Only one user at time (NAT + Reverse Proxy)

With COVID confinement (in France), I try to install Jitsio in my enterprise.

But, only one user can access to meetings, when a second arrive, the first one is disconnected

Jitsi is installed through package on Ubuntu 18.04.
Server is an LXD container, so Jitsi is behind NAT and Reverse Proxy.

I’ve followed, the debamax.comblog post for reverse proxy configuration but with NGINX instead Apache.

Here is my configuration :
server {
listen 443;
ssl_certificate /etc/ssl/certs/; # wildcard cert
ssl_certificate_key /etc/ssl/private/;
access_log off;
large_client_header_buffers 4 16k;
proxy_ssl_verify off;
location / {
proxy_cache off;

Reverse proxy is also a LXD container, wich receive all 80/443 traffic and redirect it on other LXD containers depending the domain.

4443 and 10000 port are NATed (throught pfSense)

I changed /etc/jitsi/videobridge/ with:

  • NAT_HARVESTER_LOCAL_ADDRESS: IP of my Jitsi LXD container, ie

Thanks for your help

Hi Johan,

It seems that you have D-NATed the TCP port 10000 but no the UDP port 10000.


Sorry for the delay, even with UDP forwarding still not work :confused:


Hi Yoann,

I have a similar setup (lxc 18.04, without wildcad cert) running with the versions
apt install jitsi-meet=1.0.4101-1 jicofo=1.0-508-1 jitsi-meet-web=1.0.3729-1 jitsi-meet-web-config=1.0.3729-1 jitsi-meet-prosody=1.0.3729-1 jitsi-videobridge=1126-1

Any version greater jitsi-meet=1.0.4101-1 breaks my setup for unknown reasons and results in the same error.

In my case the wildcard cert is employed at a reverse proxy (synology) so that the container uses a self-signed cert.

Maybe a downgrade will resolve your issue, too?

Kind Regards

Silly question, but are you NATting 4443 to 443 via pfsense?
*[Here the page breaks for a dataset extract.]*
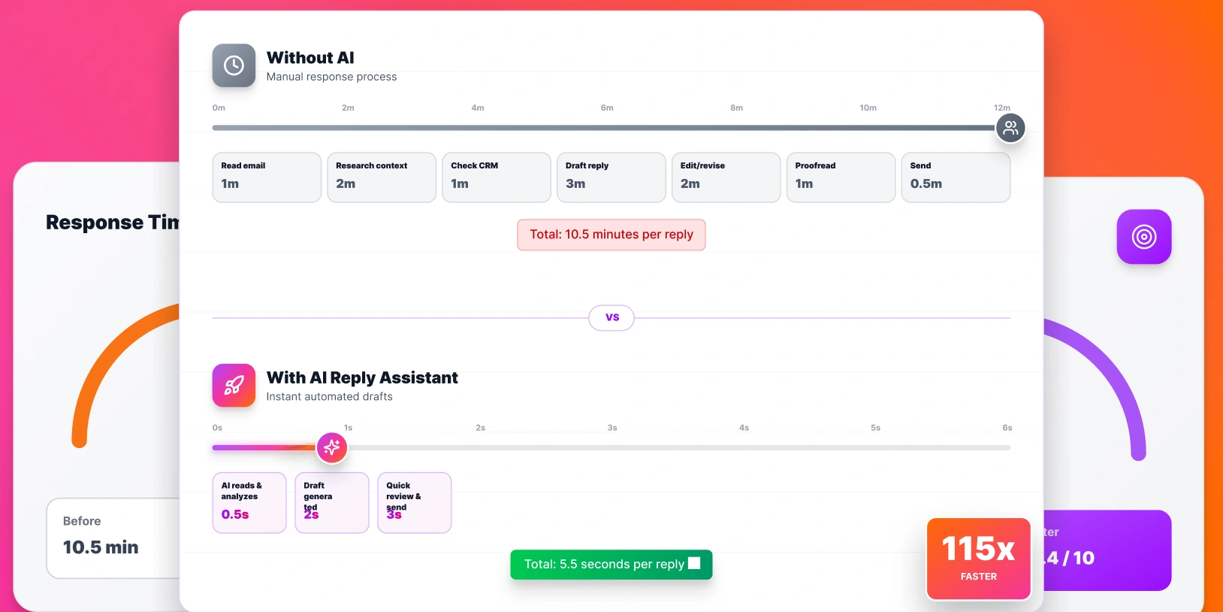1223x612 pixels.
Task: Click the manual process timeline bar at 6m
Action: pyautogui.click(x=607, y=128)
In the first line of the image you have pasted, it looks like you are not change 4443 to 443, but keeping it as 4443?

1 Like

I managed a clean-install with a new container and apache. So maybe these issues were not related…

perhaps this will help

also keep in mind that with pfsense (haproxy), you can’t proxy udp. I don’t know what synology uses for reverse proxy, so you’ll need to check to see if it can proxy udp or not.

You Fix it ? I have the same issue with the same scenario, behind a pfSense too

Unfortunately no and I give up :frowning:
My coworkers start using Zoom and now it’s to late habits are taken :cry:

Yes Im close to give up too.

The painful thing is that it is a nice product, it hurts that the project owners do not even provide payment support.

I have the same problems. Any solution yet?